> To do
Scale the items in the part that opens with the line containing "(The Richmond, Virginia" and closes with the line containing "New Listings (157, 2520)", reproducing every line in that span with each coordinate in the answers multiplied by 2.1 and rounded to the nearest whole number, halves rounded up. Return only these lines.

- - - - -

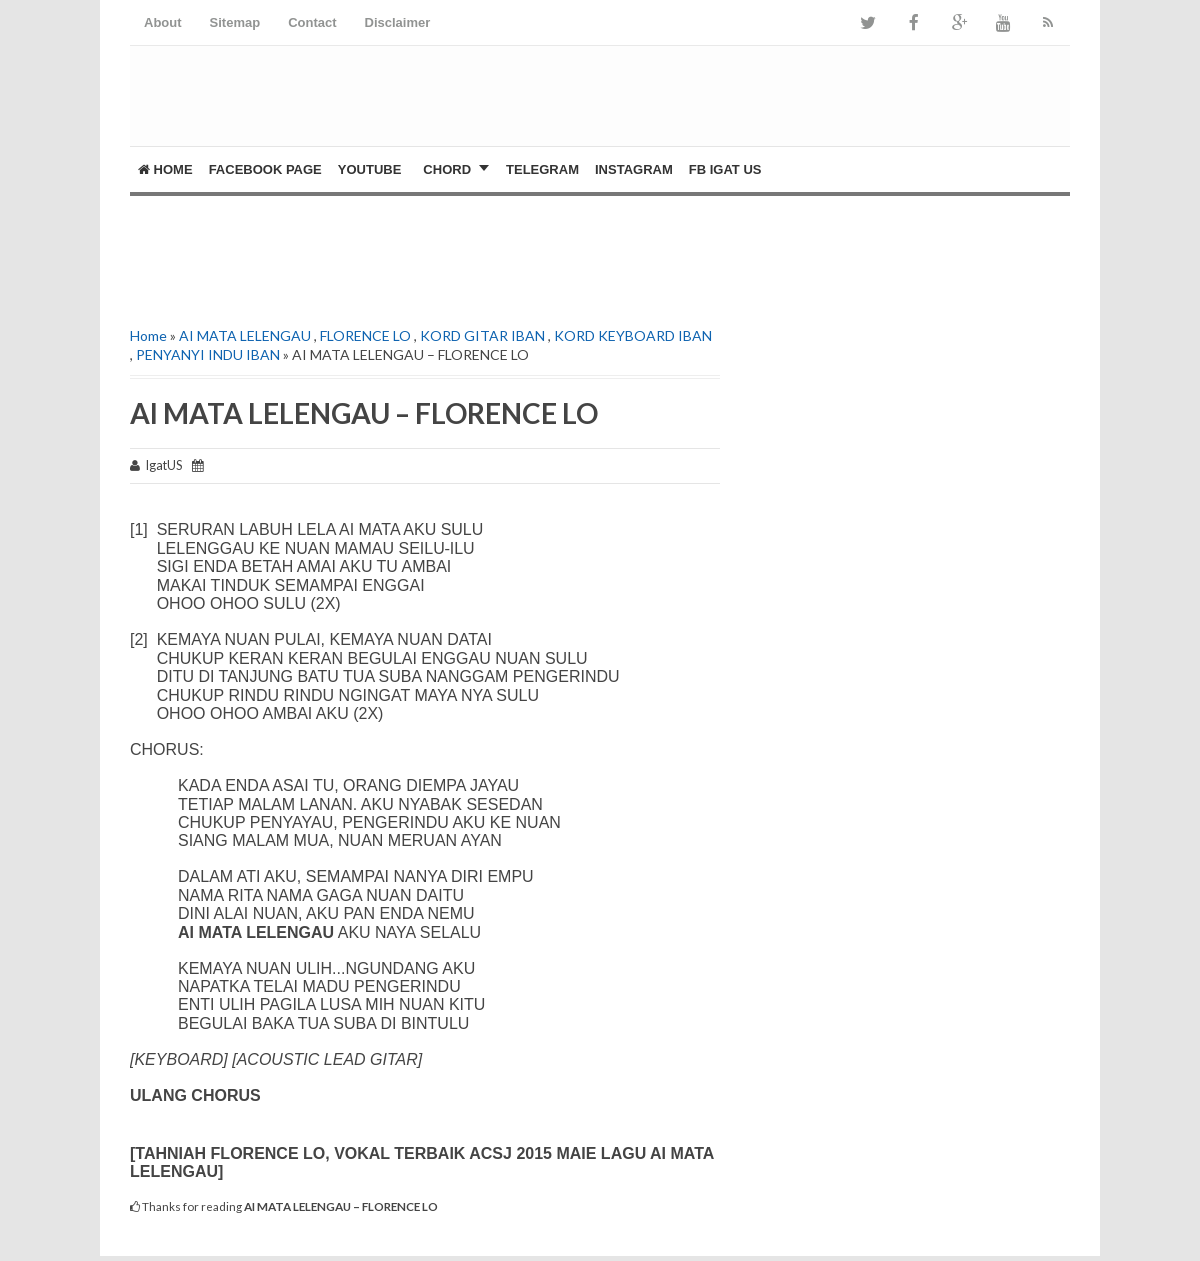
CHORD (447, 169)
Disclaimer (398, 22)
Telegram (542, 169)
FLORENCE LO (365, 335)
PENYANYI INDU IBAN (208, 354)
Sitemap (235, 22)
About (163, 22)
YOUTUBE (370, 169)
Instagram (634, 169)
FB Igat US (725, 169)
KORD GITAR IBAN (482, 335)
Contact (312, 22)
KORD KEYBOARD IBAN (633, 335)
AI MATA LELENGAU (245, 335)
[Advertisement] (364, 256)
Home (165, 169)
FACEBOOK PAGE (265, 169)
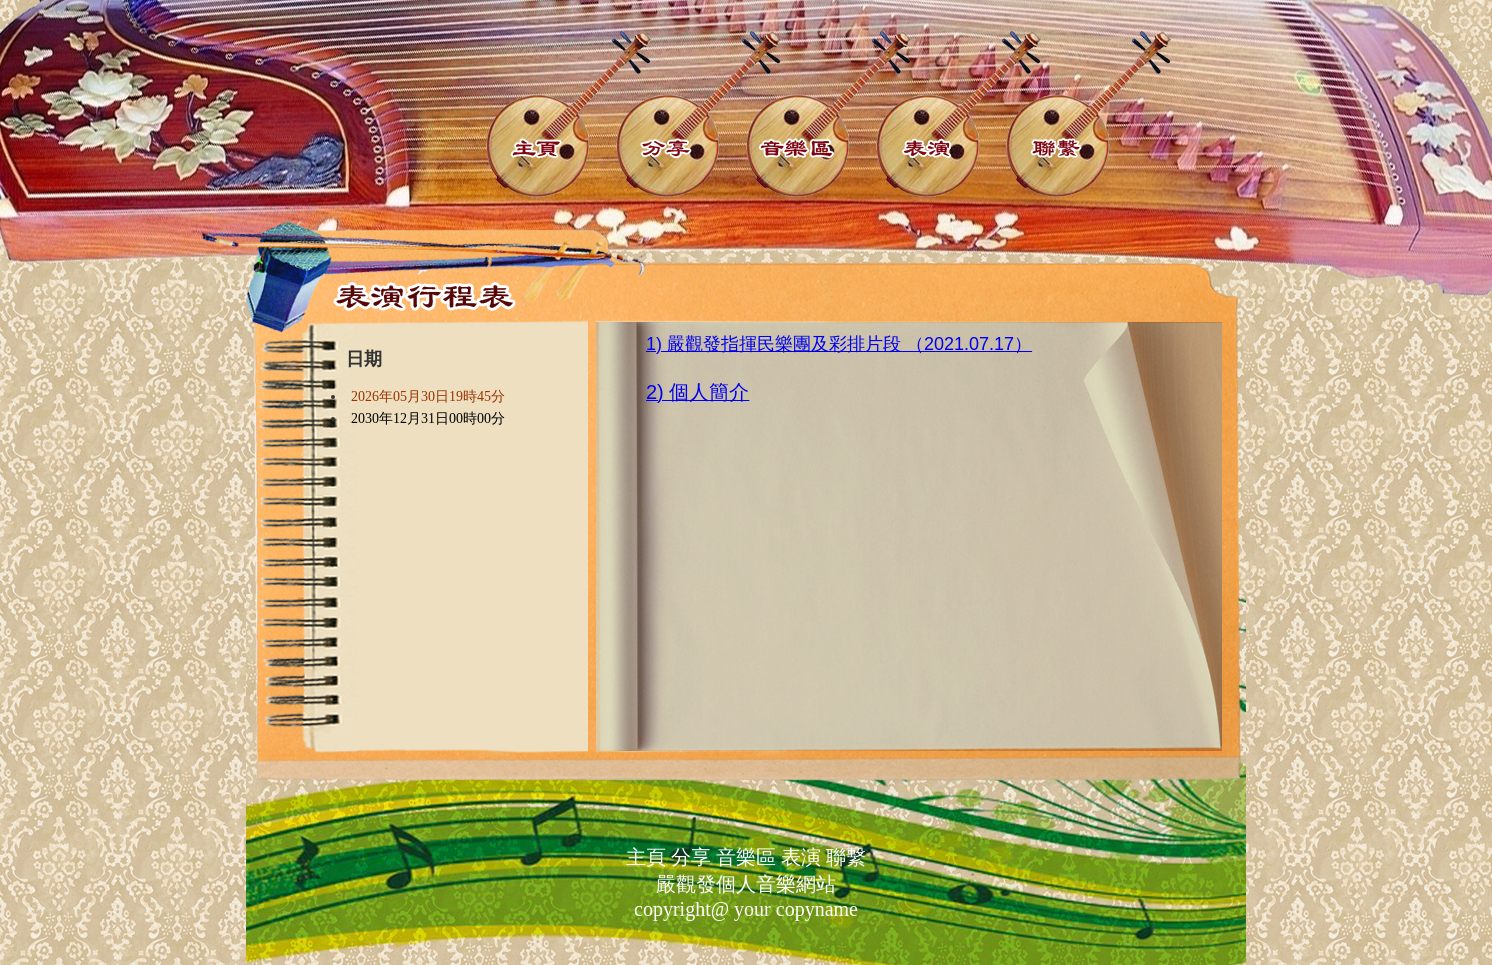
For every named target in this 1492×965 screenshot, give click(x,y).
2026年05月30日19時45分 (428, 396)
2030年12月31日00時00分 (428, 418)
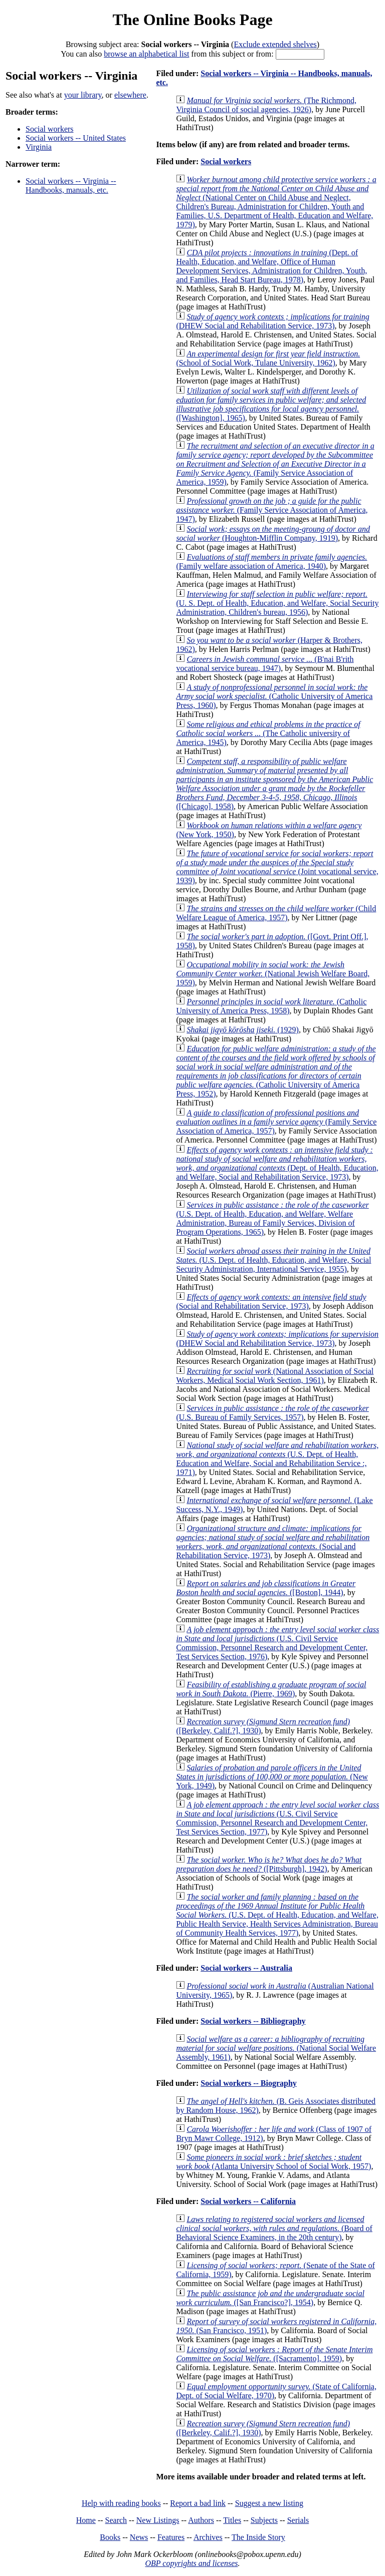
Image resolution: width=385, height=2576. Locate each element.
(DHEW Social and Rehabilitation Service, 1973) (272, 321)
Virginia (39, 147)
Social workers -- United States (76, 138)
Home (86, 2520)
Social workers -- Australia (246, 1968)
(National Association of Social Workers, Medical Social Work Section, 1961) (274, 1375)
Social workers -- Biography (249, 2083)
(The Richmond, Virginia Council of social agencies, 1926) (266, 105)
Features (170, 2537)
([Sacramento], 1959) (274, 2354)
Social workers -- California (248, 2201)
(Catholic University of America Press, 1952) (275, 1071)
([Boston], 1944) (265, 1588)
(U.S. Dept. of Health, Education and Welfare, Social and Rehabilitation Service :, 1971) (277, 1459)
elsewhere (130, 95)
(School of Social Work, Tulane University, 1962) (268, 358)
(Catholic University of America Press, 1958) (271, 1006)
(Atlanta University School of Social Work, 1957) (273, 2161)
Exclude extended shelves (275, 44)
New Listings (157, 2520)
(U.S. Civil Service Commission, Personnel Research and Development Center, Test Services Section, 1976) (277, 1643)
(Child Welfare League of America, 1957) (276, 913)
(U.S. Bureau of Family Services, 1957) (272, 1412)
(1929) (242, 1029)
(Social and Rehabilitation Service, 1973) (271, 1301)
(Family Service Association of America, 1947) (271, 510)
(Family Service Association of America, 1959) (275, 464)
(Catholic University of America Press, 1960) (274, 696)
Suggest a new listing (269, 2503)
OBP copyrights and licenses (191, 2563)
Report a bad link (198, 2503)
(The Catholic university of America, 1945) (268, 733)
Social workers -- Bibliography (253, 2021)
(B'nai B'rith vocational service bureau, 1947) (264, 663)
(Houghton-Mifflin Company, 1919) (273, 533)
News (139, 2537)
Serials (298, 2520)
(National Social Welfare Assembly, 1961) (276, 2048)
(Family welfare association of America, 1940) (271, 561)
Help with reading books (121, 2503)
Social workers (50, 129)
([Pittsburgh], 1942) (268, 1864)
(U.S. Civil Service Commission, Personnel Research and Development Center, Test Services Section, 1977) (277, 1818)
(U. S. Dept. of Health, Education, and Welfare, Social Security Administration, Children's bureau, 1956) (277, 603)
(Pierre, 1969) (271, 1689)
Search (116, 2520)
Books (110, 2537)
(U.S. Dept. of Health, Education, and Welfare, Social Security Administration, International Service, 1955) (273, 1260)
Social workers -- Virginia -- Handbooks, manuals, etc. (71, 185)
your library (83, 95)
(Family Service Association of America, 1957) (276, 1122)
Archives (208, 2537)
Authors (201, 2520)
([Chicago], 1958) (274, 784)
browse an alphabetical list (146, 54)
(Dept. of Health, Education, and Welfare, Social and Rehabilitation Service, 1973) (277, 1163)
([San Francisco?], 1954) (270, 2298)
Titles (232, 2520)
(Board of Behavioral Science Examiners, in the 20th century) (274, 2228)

- - - - -

> Exercise response
(The Richmond, Virginia Council of social agencies, 1926) (559, 221)
Features (357, 5328)
([Sacramento], 1959) (575, 4943)
Social workers -- California (521, 4622)
(Catholic University of America Press, 1952) (578, 2249)
([Boston], 1944) (557, 3335)
(U.S. Dept. of Health, Education and Welfare, Social and Rehabilitation Service :, 1971) (582, 3064)
elsewhere (273, 200)
(School of Social Work, Tulane University, 1962) (563, 752)
(Catholic University of America Press, 1958) (569, 2113)
(Atlanta University School of Social Work, 1957) (573, 4538)
Exclude extended shelves (578, 92)
New Listings (330, 5292)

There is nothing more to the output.